§ Study text:
What is the mission of HandsOn New Orleans?

We endeavor to engage individuals in meaningful service opportunities. If a nonprofit has a need, we connect volunteers to that need.

How has your work changed since Katrina?

We’ve evolved from a disaster response project to a volunteer action center. We now help to meet critical community needs. Those are needs related not only to Katrina recovery but also meeting the needs of the homeless and hungry, visiting the elderly at a senior center or helping rebuild playgrounds and parks.

How do you make sure that a volunteer project is successful?

As opposed to just telling the volunteers, for example, paint a wall, we give them instructions on how to paint a wall; we provide orientation, specific instructions and guidance. And we provide them with praise along the way and let them know how much of an impact their service has had on the community.

Are volunteers still coming to New Orleans?

There is still interest from outsiders. We call them “voluntourists.” We have individuals. There are people who come down just to vacation, but during their vacation they volunteer. We also have corporate groups. We had 400 individuals from Olive Garden come down about three weeks ago for a general managers conference. Even though they were here for just a couple of days, they wanted to give back to New Orleans. They made a visible difference at Nelson Charter school within about three to four hours.

Do you also see many locals volunteering?

Yes, and we make an extra push for locals so that they become more involved in helping their own city. One thing that will help with that is a program called Give a Day, Get a Disney Day. Next year from January 1 through December 31, if you engage in a day of service through HandsOn, then you get a free day’s admission to Disneyland or DisneyWorld.

What kind of volunteer projects attract locals?

A number of church groups participate in feeding the hungry. There are also some schools that like to do that. There are local groups that like to help with planting gardens in the community.

Is it harder to find local volunteers?

§ Raw data:
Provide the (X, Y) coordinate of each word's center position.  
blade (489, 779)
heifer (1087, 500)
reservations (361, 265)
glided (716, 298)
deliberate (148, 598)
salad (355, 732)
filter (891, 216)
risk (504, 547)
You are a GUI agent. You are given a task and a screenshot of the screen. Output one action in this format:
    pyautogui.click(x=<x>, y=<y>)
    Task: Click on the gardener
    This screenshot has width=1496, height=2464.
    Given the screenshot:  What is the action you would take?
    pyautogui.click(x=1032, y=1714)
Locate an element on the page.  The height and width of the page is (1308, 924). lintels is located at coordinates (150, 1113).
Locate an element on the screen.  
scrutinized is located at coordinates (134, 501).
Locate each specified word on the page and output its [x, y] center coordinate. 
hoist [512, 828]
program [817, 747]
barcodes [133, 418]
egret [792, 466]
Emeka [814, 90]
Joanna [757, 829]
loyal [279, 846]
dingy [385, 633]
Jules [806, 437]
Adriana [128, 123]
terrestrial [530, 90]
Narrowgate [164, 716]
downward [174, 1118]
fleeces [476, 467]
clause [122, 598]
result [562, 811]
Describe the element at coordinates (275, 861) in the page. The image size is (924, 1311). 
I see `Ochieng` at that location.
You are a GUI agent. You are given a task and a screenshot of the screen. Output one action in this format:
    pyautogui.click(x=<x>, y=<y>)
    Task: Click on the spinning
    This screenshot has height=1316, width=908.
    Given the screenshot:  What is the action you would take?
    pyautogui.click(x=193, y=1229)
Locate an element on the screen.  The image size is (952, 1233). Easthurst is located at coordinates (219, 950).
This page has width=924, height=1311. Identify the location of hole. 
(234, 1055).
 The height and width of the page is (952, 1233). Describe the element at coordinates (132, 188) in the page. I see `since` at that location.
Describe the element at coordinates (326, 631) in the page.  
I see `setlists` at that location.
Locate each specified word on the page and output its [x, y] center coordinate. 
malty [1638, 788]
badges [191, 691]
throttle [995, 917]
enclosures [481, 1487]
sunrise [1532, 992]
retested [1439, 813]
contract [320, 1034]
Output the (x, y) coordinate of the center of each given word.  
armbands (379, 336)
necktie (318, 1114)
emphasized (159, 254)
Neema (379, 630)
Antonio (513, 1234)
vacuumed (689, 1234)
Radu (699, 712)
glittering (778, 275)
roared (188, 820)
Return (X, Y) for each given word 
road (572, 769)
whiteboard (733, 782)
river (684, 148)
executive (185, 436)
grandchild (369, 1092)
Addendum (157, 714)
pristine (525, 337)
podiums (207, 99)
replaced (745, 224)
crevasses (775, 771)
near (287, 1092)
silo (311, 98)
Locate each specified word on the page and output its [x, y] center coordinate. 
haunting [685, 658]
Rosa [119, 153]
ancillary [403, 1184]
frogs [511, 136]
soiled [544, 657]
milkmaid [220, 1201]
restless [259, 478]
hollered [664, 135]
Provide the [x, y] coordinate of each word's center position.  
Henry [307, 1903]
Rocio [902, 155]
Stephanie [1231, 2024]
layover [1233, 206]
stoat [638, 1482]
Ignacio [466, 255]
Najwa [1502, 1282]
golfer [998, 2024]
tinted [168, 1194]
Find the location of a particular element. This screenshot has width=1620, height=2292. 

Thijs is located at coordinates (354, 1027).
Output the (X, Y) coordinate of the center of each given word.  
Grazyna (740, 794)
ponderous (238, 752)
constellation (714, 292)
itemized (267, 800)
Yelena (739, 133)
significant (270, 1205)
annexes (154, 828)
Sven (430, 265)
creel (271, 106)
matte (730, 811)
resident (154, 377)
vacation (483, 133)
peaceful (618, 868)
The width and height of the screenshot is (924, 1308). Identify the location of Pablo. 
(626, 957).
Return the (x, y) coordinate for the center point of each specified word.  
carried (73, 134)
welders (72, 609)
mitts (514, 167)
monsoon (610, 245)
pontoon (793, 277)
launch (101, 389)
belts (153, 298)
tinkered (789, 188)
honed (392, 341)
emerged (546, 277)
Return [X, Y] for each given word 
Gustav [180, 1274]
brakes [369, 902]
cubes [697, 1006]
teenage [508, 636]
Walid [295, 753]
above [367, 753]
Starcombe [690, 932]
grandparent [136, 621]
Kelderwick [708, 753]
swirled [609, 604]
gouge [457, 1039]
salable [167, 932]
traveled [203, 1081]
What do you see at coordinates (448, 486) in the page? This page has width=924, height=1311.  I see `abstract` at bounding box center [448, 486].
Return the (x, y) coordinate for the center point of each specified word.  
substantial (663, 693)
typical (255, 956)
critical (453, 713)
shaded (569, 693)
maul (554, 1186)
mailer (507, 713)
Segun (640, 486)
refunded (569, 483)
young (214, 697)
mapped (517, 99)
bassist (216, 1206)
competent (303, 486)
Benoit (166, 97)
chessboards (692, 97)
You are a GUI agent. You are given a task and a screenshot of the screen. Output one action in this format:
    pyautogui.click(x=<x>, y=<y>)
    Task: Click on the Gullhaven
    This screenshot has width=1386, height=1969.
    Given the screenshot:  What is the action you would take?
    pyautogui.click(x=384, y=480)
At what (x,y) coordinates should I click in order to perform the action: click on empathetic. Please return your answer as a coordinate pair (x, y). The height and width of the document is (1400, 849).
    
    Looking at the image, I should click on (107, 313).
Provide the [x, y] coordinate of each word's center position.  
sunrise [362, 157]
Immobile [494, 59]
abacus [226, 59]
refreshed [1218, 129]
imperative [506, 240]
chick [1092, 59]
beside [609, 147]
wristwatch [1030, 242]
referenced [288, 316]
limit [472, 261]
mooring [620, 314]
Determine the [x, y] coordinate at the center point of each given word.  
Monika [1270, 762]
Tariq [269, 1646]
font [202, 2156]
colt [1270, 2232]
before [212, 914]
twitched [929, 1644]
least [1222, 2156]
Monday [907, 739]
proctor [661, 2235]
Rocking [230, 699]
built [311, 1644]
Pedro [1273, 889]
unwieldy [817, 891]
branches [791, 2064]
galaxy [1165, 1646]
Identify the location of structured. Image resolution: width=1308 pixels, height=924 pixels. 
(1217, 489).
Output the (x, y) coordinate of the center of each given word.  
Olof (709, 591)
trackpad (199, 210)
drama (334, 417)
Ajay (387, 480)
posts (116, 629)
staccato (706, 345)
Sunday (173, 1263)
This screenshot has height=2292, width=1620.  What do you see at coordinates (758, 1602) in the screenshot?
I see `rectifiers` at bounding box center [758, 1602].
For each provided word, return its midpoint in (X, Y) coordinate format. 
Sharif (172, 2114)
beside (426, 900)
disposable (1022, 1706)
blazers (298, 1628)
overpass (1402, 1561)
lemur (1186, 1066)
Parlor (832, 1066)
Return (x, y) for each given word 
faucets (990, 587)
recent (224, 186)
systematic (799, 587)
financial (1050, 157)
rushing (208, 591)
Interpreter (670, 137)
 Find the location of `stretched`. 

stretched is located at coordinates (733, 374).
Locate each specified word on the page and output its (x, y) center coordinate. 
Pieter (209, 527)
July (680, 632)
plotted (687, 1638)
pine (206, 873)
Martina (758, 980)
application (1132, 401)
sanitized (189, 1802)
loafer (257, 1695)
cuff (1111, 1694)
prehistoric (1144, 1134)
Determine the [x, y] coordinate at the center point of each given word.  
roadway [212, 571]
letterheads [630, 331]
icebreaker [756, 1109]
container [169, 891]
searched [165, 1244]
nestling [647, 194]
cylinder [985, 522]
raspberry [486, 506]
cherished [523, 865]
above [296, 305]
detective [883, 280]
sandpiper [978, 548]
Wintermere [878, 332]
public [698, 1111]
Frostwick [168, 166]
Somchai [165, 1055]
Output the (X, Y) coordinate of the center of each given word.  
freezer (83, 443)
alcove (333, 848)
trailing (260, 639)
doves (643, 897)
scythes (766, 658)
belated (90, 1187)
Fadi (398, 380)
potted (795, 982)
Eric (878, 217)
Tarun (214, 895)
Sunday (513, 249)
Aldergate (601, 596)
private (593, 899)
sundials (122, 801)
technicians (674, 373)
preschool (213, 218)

§ What to work on: In the HandsOn New Orleans interview, at which school did the Olive Garden group make a visible difference? Rely only on the HandsOn New Orleans interview, not on the rows.

§ Solution to this exercise: Nelson Charter school